Beneath this instruction is a block of data; output from it exactly the lines that run from the one containing "Task: Switch to details view in File Explorer" through the one containing "The height and width of the screenshot is (1176, 1023).", inclusive.

Stored data entries:
####
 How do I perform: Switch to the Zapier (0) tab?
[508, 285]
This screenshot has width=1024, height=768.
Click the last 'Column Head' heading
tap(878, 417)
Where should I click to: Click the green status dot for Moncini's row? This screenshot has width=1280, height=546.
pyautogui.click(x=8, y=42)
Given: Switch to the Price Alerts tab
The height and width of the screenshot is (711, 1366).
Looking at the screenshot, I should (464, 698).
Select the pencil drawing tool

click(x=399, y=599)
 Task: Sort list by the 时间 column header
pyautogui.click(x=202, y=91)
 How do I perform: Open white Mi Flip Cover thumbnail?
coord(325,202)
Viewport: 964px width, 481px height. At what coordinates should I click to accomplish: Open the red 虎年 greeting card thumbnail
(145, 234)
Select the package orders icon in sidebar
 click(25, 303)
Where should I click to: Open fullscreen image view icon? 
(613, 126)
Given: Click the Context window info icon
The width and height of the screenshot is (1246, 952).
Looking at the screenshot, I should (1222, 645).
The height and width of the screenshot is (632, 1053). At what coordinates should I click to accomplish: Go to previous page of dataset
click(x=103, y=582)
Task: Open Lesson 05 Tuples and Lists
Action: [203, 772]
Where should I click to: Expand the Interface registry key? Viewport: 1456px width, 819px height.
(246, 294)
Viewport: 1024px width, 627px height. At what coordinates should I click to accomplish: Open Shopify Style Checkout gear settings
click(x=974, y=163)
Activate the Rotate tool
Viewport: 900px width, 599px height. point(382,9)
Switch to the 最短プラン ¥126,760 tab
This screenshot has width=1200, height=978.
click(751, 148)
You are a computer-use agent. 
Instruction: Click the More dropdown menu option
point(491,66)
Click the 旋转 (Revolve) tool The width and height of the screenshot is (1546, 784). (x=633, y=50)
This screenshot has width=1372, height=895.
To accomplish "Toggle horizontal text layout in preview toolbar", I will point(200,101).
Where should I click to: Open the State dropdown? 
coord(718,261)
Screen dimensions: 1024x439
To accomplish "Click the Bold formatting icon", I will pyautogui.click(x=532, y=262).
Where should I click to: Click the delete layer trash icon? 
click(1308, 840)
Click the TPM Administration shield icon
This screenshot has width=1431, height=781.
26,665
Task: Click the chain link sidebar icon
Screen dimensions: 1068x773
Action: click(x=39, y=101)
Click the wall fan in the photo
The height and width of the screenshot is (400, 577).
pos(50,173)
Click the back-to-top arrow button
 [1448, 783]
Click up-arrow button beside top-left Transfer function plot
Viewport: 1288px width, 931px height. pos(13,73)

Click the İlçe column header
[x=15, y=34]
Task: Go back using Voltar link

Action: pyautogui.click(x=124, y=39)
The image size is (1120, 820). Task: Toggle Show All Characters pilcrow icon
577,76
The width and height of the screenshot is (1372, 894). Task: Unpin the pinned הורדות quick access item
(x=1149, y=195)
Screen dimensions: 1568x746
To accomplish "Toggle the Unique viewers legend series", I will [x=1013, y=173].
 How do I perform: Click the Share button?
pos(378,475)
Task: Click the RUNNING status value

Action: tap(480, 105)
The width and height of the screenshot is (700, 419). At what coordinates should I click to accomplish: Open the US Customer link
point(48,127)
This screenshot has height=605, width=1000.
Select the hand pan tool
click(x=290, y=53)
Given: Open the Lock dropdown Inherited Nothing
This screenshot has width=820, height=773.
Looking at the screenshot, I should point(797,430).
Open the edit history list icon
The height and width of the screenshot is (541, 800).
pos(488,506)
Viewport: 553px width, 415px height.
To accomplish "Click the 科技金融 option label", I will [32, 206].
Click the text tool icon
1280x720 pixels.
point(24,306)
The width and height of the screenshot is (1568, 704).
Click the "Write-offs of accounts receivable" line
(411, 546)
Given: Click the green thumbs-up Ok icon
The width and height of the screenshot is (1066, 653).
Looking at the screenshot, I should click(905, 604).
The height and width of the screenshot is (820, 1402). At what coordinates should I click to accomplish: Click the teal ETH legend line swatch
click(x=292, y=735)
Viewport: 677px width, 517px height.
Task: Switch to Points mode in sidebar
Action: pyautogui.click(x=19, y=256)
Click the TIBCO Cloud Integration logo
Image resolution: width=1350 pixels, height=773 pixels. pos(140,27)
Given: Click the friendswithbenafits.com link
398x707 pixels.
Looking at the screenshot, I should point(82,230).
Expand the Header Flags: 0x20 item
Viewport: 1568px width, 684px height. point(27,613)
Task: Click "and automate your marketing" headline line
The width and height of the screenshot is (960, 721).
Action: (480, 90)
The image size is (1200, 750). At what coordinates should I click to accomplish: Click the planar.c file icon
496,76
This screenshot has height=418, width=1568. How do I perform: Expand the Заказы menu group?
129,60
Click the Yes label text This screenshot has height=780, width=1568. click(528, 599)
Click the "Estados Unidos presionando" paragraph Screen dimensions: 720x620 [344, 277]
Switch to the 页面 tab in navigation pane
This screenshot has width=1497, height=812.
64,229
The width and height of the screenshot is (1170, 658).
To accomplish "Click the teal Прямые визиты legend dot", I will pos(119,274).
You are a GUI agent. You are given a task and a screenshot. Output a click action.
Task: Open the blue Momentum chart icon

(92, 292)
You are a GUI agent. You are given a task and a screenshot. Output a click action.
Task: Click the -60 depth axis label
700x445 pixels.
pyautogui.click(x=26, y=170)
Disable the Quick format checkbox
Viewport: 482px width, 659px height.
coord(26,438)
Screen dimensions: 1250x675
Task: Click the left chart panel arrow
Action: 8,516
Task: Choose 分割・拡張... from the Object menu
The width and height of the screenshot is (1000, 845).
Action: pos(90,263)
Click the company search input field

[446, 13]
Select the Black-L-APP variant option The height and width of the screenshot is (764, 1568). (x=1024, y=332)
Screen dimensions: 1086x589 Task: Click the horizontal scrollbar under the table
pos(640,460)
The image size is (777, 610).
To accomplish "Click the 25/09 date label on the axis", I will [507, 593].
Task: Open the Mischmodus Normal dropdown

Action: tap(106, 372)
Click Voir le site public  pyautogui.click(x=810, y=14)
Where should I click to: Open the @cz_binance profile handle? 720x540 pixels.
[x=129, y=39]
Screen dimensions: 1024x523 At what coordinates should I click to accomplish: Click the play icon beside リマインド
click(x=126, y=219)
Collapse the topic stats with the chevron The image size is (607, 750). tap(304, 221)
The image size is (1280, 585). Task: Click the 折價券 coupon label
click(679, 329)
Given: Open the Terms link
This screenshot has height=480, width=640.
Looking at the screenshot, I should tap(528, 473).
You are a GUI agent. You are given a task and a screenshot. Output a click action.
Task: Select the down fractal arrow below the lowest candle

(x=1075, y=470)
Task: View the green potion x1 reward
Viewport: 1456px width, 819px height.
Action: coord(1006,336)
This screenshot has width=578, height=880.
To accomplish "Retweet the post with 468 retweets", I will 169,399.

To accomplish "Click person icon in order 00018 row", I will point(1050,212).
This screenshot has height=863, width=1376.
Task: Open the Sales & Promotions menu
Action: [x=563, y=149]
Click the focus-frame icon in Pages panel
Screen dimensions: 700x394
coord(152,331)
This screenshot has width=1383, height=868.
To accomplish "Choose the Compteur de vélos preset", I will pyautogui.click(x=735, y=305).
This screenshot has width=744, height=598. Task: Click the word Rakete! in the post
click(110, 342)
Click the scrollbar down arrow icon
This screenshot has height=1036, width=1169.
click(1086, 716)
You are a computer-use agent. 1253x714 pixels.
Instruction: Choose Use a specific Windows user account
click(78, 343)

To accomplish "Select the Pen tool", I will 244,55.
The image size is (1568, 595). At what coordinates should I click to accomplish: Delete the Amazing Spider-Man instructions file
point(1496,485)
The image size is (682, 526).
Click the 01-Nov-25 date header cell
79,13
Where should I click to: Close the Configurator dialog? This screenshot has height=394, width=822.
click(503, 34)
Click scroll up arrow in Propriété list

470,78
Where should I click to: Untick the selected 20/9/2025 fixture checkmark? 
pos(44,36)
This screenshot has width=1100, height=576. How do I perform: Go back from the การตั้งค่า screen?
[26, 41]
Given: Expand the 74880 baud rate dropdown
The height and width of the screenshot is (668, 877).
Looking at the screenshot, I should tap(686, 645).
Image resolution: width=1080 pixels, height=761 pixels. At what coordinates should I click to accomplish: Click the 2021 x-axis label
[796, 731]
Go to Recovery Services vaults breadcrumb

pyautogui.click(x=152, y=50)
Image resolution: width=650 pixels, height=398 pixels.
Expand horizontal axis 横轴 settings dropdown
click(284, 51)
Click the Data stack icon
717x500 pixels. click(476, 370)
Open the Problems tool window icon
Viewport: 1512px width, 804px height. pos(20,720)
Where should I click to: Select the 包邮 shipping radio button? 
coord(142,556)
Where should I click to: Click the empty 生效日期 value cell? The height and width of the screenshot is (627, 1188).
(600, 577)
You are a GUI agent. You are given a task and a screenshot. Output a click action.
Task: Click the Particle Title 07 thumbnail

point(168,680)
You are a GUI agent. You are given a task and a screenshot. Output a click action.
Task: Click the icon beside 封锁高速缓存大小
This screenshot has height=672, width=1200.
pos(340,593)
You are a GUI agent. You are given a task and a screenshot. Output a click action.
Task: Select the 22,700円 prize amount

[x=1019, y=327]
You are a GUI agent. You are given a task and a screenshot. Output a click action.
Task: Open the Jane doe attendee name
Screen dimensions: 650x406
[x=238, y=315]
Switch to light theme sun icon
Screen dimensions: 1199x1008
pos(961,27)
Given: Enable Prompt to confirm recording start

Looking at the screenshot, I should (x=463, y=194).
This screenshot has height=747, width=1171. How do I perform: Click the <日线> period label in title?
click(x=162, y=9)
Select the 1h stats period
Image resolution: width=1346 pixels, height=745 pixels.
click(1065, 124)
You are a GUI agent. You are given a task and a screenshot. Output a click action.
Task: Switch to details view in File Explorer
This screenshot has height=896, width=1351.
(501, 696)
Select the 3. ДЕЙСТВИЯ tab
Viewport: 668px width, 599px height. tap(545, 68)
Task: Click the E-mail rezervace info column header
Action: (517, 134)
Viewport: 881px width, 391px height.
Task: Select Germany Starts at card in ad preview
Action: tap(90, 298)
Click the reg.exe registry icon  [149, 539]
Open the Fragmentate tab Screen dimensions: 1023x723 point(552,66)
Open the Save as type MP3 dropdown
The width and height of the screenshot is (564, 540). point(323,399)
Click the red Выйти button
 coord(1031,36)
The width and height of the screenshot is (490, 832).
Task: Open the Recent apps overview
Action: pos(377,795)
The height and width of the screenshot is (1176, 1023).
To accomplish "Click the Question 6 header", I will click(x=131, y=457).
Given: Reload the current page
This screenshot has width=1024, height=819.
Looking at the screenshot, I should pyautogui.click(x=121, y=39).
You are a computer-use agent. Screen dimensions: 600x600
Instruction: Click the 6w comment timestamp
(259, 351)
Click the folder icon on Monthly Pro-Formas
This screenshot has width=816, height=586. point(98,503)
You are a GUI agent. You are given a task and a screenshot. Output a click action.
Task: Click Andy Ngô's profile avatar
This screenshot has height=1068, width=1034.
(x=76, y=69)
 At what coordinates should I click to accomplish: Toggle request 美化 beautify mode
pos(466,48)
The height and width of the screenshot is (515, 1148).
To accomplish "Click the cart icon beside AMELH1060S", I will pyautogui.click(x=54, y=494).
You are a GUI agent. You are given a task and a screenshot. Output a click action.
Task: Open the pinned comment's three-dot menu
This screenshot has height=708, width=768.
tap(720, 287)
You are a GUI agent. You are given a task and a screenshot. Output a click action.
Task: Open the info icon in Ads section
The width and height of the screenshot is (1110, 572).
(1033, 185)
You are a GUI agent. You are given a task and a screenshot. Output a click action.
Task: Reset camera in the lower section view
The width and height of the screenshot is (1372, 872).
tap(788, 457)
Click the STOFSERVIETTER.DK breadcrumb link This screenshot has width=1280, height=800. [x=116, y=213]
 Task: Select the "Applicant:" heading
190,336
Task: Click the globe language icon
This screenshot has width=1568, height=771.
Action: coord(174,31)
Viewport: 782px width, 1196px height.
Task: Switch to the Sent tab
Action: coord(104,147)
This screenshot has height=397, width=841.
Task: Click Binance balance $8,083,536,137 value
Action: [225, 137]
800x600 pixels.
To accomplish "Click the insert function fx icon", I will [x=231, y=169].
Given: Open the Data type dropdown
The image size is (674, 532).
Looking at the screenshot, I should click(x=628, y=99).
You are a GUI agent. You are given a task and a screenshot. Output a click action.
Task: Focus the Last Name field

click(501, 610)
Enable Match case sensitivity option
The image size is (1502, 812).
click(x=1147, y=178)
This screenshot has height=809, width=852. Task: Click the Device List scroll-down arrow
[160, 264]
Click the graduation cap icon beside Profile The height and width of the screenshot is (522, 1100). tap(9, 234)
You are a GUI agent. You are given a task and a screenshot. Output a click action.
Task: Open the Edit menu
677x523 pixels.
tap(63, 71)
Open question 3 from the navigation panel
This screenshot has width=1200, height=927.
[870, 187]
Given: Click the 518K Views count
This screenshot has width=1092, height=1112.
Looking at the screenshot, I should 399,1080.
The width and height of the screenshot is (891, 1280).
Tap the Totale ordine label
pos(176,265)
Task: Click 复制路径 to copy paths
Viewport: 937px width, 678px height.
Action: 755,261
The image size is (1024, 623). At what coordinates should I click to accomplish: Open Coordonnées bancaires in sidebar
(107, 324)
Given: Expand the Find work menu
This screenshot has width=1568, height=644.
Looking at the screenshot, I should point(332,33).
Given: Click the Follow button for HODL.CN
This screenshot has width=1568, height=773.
####
• Output of the task
Task: Switch to details view in File Explorer
This screenshot has height=896, width=1351.
(501, 696)
Select the 3. ДЕЙСТВИЯ tab
Viewport: 668px width, 599px height. tap(545, 68)
Task: Click the E-mail rezervace info column header
Action: (517, 134)
Viewport: 881px width, 391px height.
Task: Select Germany Starts at card in ad preview
Action: tap(90, 298)
Click the reg.exe registry icon  [149, 539]
Open the Fragmentate tab Screen dimensions: 1023x723 point(552,66)
Open the Save as type MP3 dropdown
The width and height of the screenshot is (564, 540). point(323,399)
Click the red Выйти button
 coord(1031,36)
The width and height of the screenshot is (490, 832).
Task: Open the Recent apps overview
Action: pos(377,795)
The height and width of the screenshot is (1176, 1023).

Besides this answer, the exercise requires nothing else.